Opposition Rally On The Outskirts Of The Bahraini Capital Manama
Bahraini pro-reform protesters flash the 'Victory' sign while marching during an opposition rally on the outskirts of the Bahraini capital Manama in January 2012

Qatar and ‘Arab Quartet’ deal may prove too thin a piece of paper to cover major regional cracks

After three-and-a-half years of hostility between Qatar and the ‘Arab Quartet’ – Egypt, Saudi Arabia, Bahrain and the UAE – last month saw the hatchet finally buried in the ancient Saudi town of Al Ula.

Or at least, partly buried. For, “While in theory, the Al Ula agreement establishes a stronger platform for regional cooperation,” Antonino Occhiuto, analyst and researcher with Gulf State Analytics, told the Cyprus Mail, “we saw no practical steps to overcome what caused the crisis in the first place.”

Indeed, fundamental differences remain across a wide range of issues.

These range from how to deal with domestic political dissent to what kind of relations the Arab Gulf states and Egypt should have with two major regional powers – Iran and Turkey.

The blockade also saw this failure to see eye-to-eye place Qatar opposite the Quartet on battlefields from Libya to the Horn of Africa.

Now too, with the blockade abandoned, “Qatar has definitely come out stronger,” says Noha Aboueldahab, fellow at the Brookings Doha Centre. “It has become clear that Qatar’s foreign policy approach has worked well.”

================================

# Objectives
a: According to the article on the Qatar dispute, which four countries make up the "Arab Quartet"?
b: Write a continuation of the article on the Qatar dispute, starting after its final sentence.
The entries that come next are separate material, unrelated to the article on the Qatar dispute.

# Supplied entries
================================

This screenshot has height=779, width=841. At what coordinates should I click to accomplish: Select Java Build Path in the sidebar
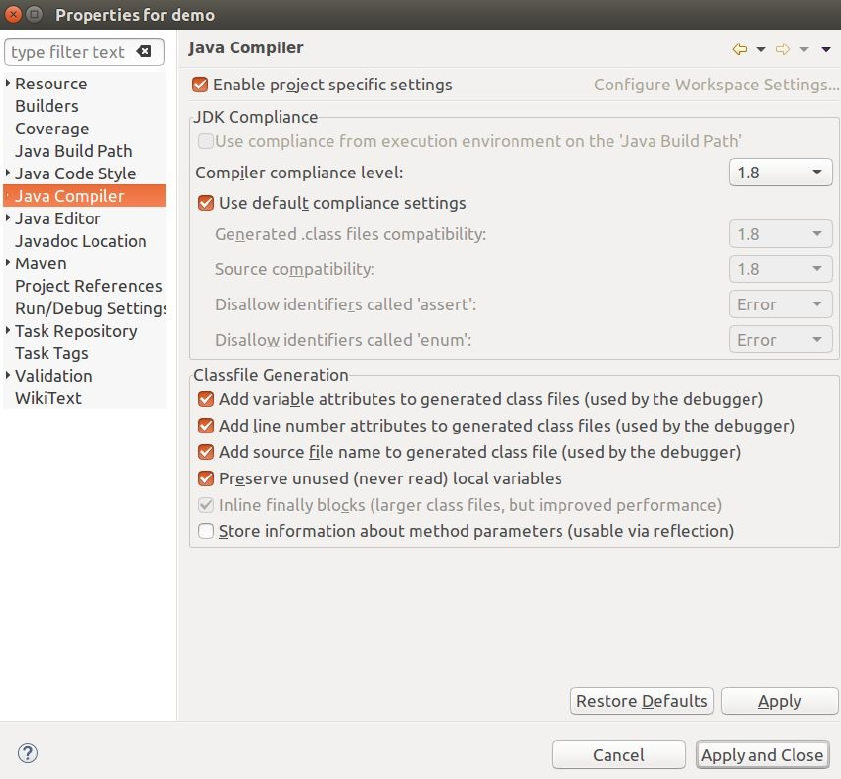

================================

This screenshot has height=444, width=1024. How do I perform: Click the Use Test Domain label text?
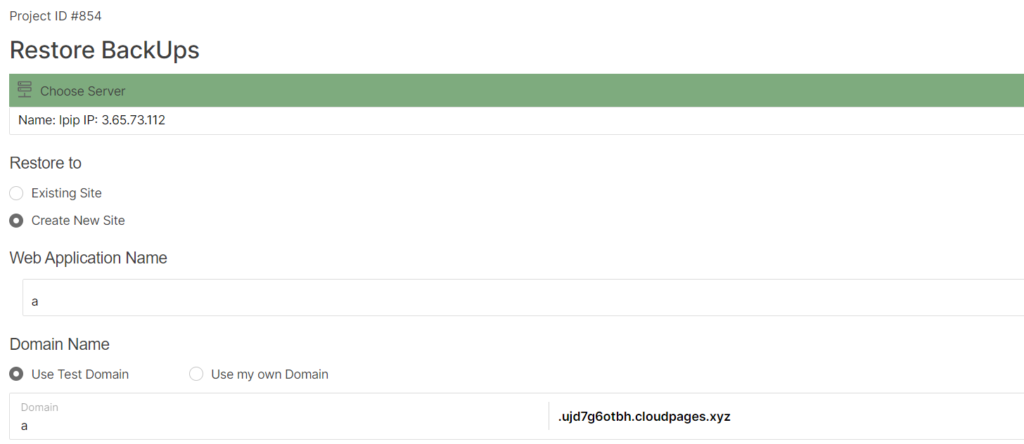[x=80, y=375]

================================

# Answers in order
a: Egypt, Saudi Arabia, Bahrain and the UAE.

b:
This approach has also included a strong alliance with Turkey, which may also now benefit from the Quartet’s climb down.

Indeed, Turkey’s President Recep Tayyip Erdogan was amongst the first to congratulate the parties signing at Al Ula, with Ankara now attempting to work this Gulf rapprochement into a wider resetting of regional relations.

WIDENING GULFS

While the blockade that began back in May 2017 was the most serious falling out between Arab Gulf states for some time, it was not the first recent crisis between Doha and its neighbours in the Gulf Cooperation Council (GCC).

Qatar has had longstanding disputes with neighbour Bahrain over maritime and territorial boundaries. Then, when Bahrain erupted in the 2011 ‘Arab Spring’, the kingdom’s rulers also accused Qatar of supporting the uprising.

“Bahrain claims Qatar was backing an Iranian-inspired revolution,” says Occhiuto.

Bahrain is unusual amongst the GCC countries in that while its rulers are Sunni, the majority of the population is Shiite – as in Iran.

This has long been a cause of tension, with Bahrain extremely sensitive to any outside efforts to stir up its Shiite majority.

Qatari closeness with Iran – which is based on many cross-Gulf family connections and a shared giant natural gas field – is also a factor that has long worried Saudi Arabia.

Riyadh sees Tehran’s backing for the Shiite Houthi movement in Yemen, Shiite militias in Iraq and Lebanon as part of a ‘Shiite crescent’ encircling Arabia.

This is also of concern to the UAE, which, along with Saudi Arabia, sent troops to Yemen to fight the Houthis and has backed Sunni groups in other parts of the Middle East.

In addition, Abu Dhabi is a fierce defender of the regional status quo and concerned about what it sees as Qatar’s support for opposition forces around the region.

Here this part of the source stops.